◆ Exercise description
Reproduce each of the records below verbatim, omitting the pictures.

◆ Task input
▬▬▬

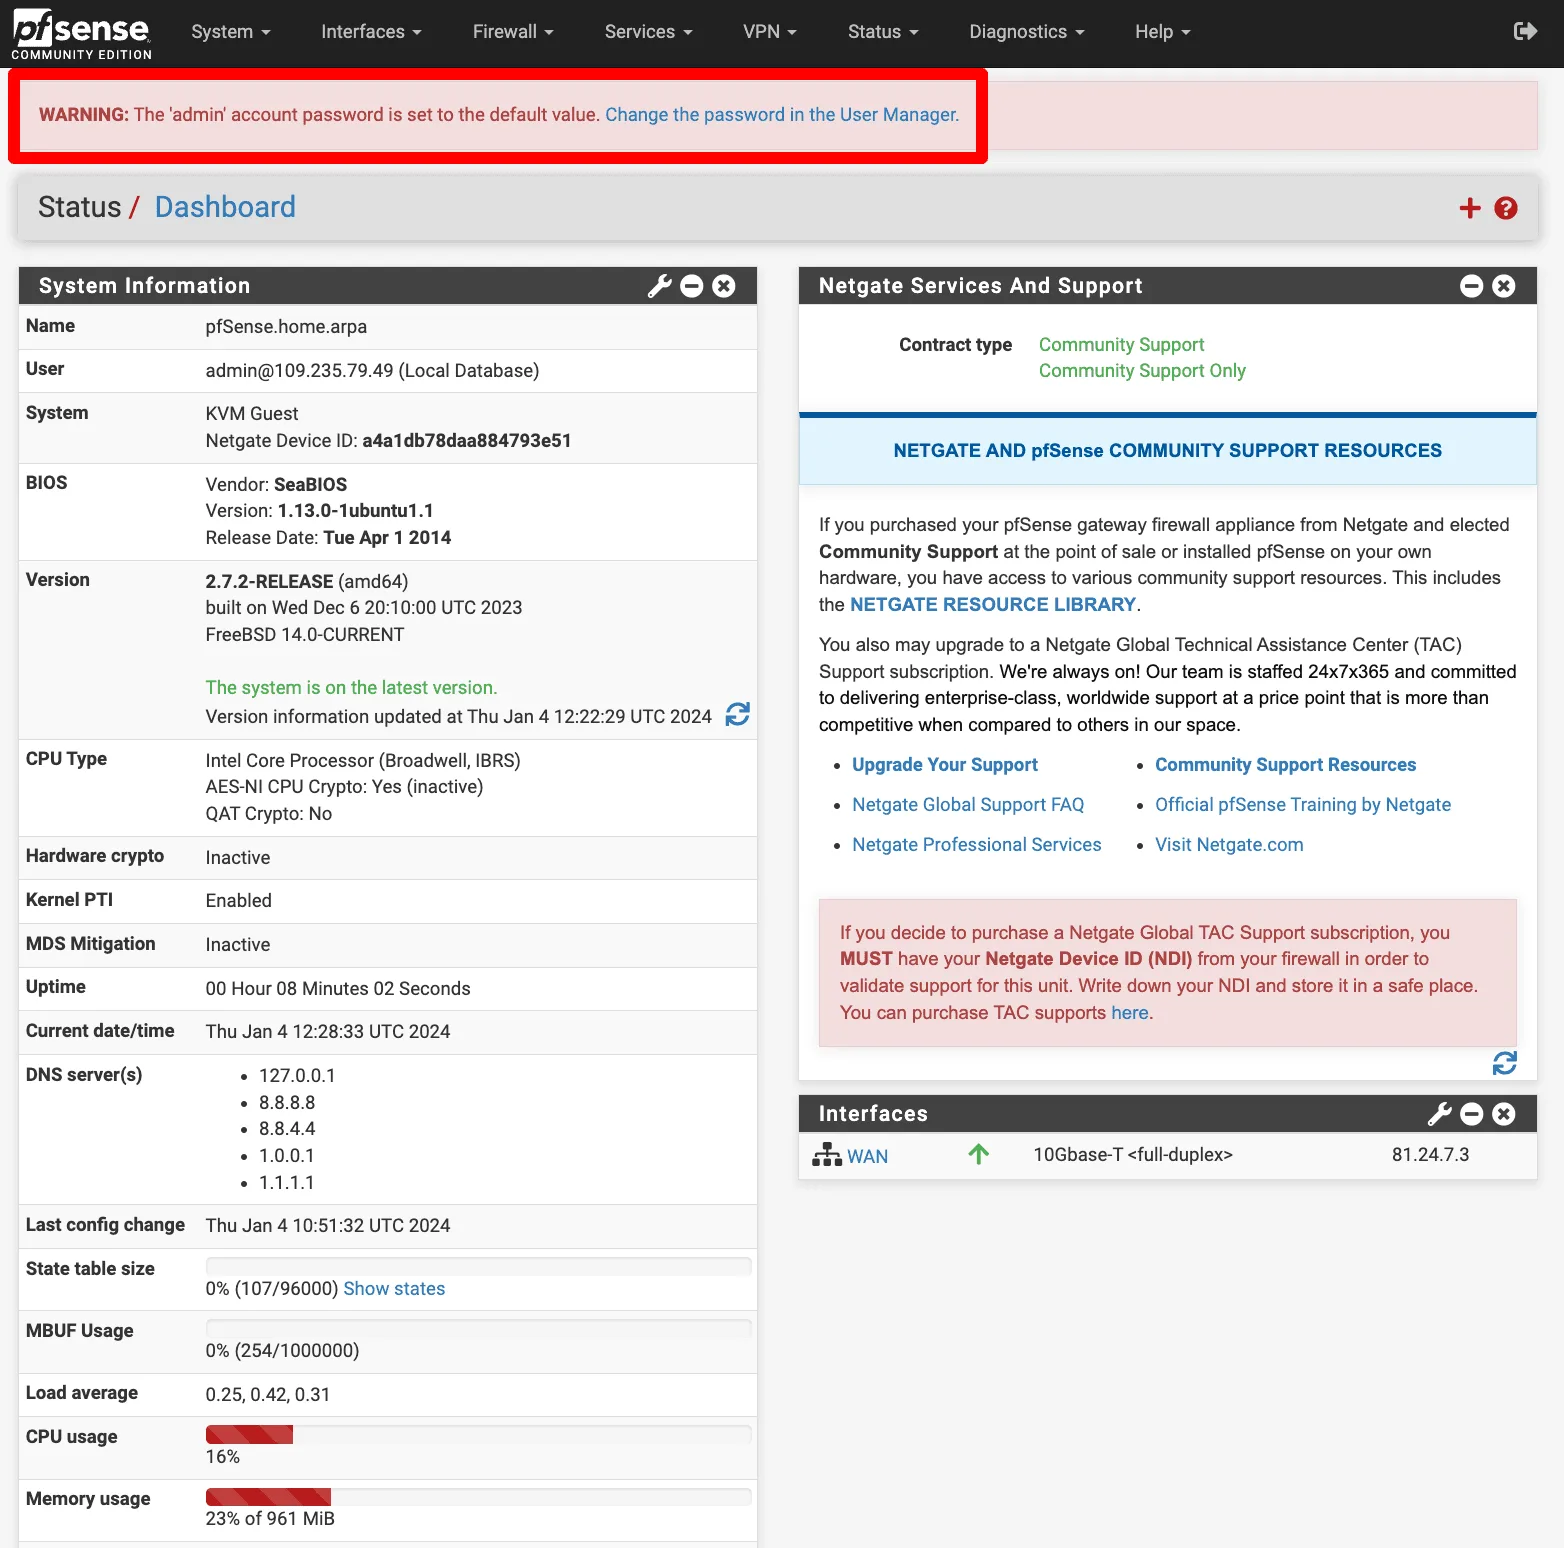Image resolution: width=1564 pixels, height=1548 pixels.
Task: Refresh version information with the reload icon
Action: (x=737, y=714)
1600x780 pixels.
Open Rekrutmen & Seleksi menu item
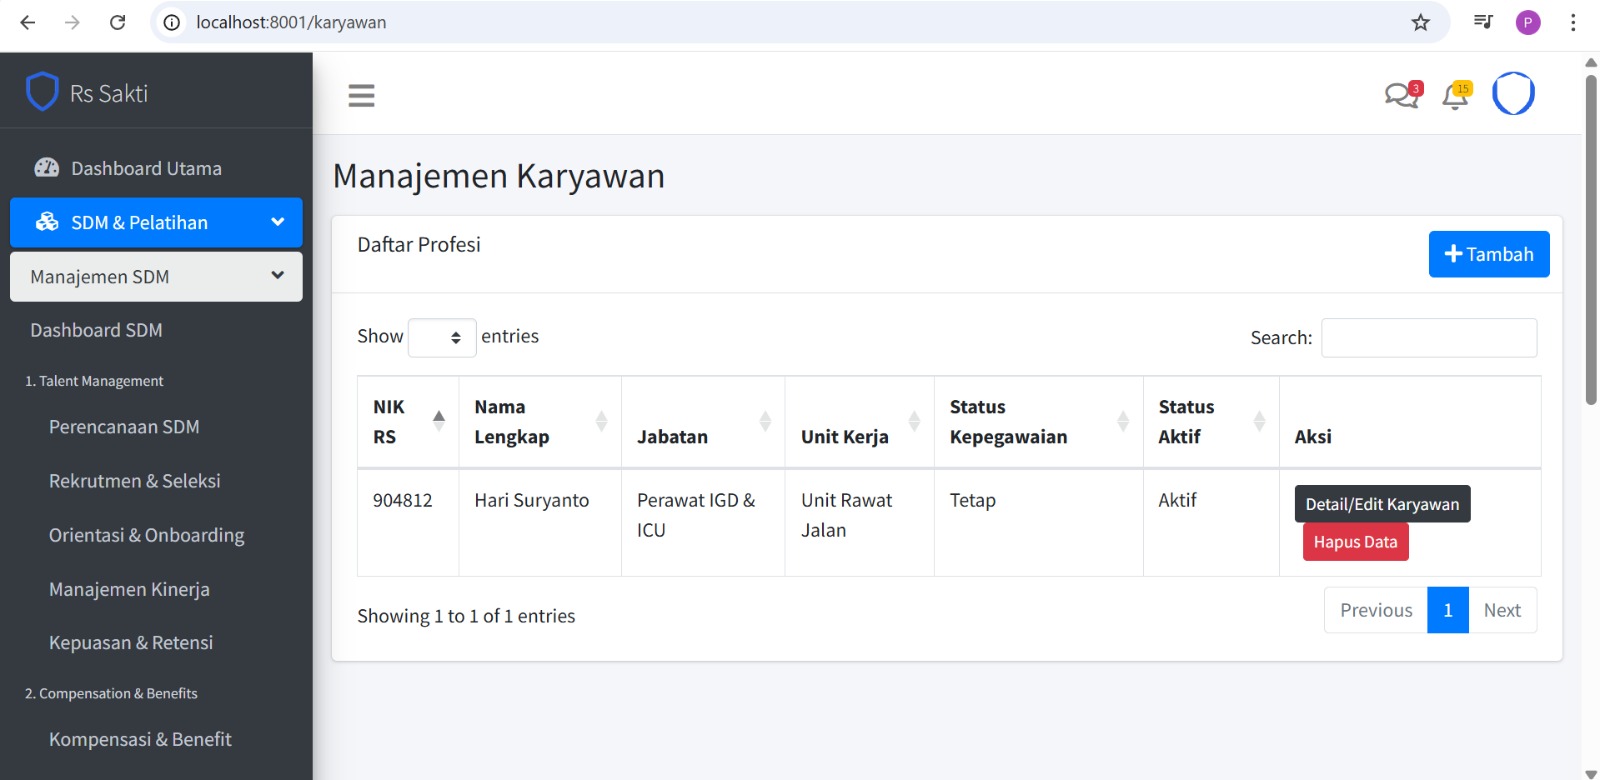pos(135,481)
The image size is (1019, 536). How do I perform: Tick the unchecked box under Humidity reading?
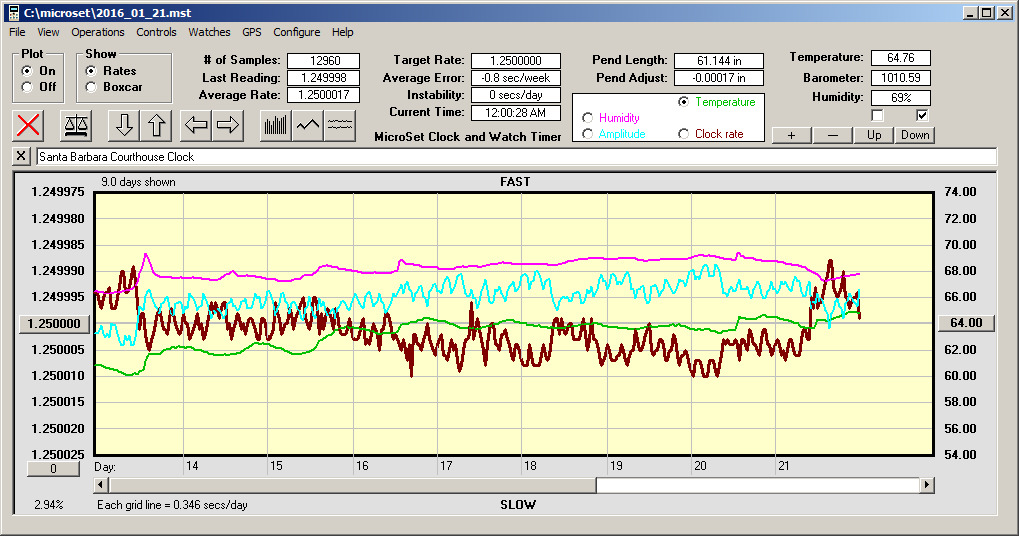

▬▬▬

◆ Answer to this problem
Image resolution: width=1564 pixels, height=1548 pixels.
Task: Refresh version information with the reload icon
Action: (x=737, y=714)
1600x780 pixels.
Open Rekrutmen & Seleksi menu item
pos(135,481)
The image size is (1019, 536). How do I perform: Tick the unchecked box under Humidity reading?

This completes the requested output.